Agréable surprise  : mon classic II fonctionne avec une carte mère de classic. 
Mon cerveau rationnel conclut que les persiennes s'affichent quand la carte mère est défectueuse !
Cependant, 1) le microprocesseur est moins rapide, 2)  étant un collectionneur soucieux d'authenticité,  je souhaiterais donc avoir la configuration d'origine.

Je recherche donc une carte mère de mac classic II.

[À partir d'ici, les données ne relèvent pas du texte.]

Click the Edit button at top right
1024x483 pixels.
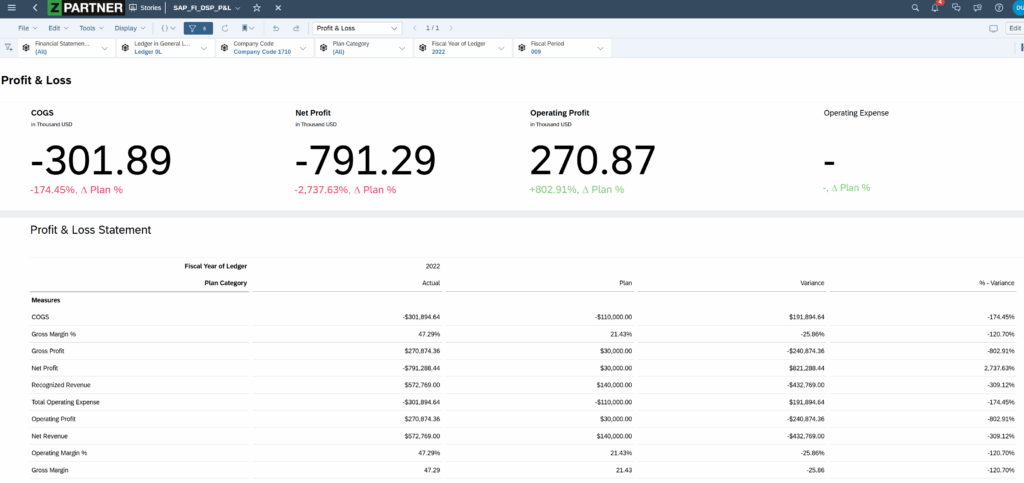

NB : Pour l'instant il n'y a guère que la coque qui soit authentique  !


----------



## Pascal 77 (6 Octobre 2009)

Là, je n'ai pas le temps de vérifier, mais de mémoire, "les persiennes", ça n'est pas la carte mère, mais généralement un problème de contact entre celle ci et une carte "fille" (plus rarement un composant défectueux sur la dite carte fille) concernant la vidéo. Donc, si tu re-change de carte mère pour remettre l'ancienne, tu as des chances que ça remarche.


----------



## melaure (6 Octobre 2009)

Tiens le Mac Classic monochrome, c'est justement celui qui n'est pas arrivé à notre musée des Macs. Heureusement on avait le Classic Color !


----------



## OrdinoMac (7 Octobre 2009)

Pour ôter les persiennes au Classic II il y aussi le coup "du lavage à l'eau chaude plus paic citron de la carte mère" qui est réguliérement mentionné sur les newsgroup (fr.comp.ordinosaures et fr.comp.sys.materiels)


----------



## Pascal 77 (8 Octobre 2009)

OrdinoMac a dit:


> Pour ôter les persiennes au Classic II il y aussi le coup "du lavage à l'eau chaude plus paic citron de la carte mère" qui est réguliérement mentionné sur les newsgroup (fr.comp.ordinosaures et fr.comp.sys.materiels)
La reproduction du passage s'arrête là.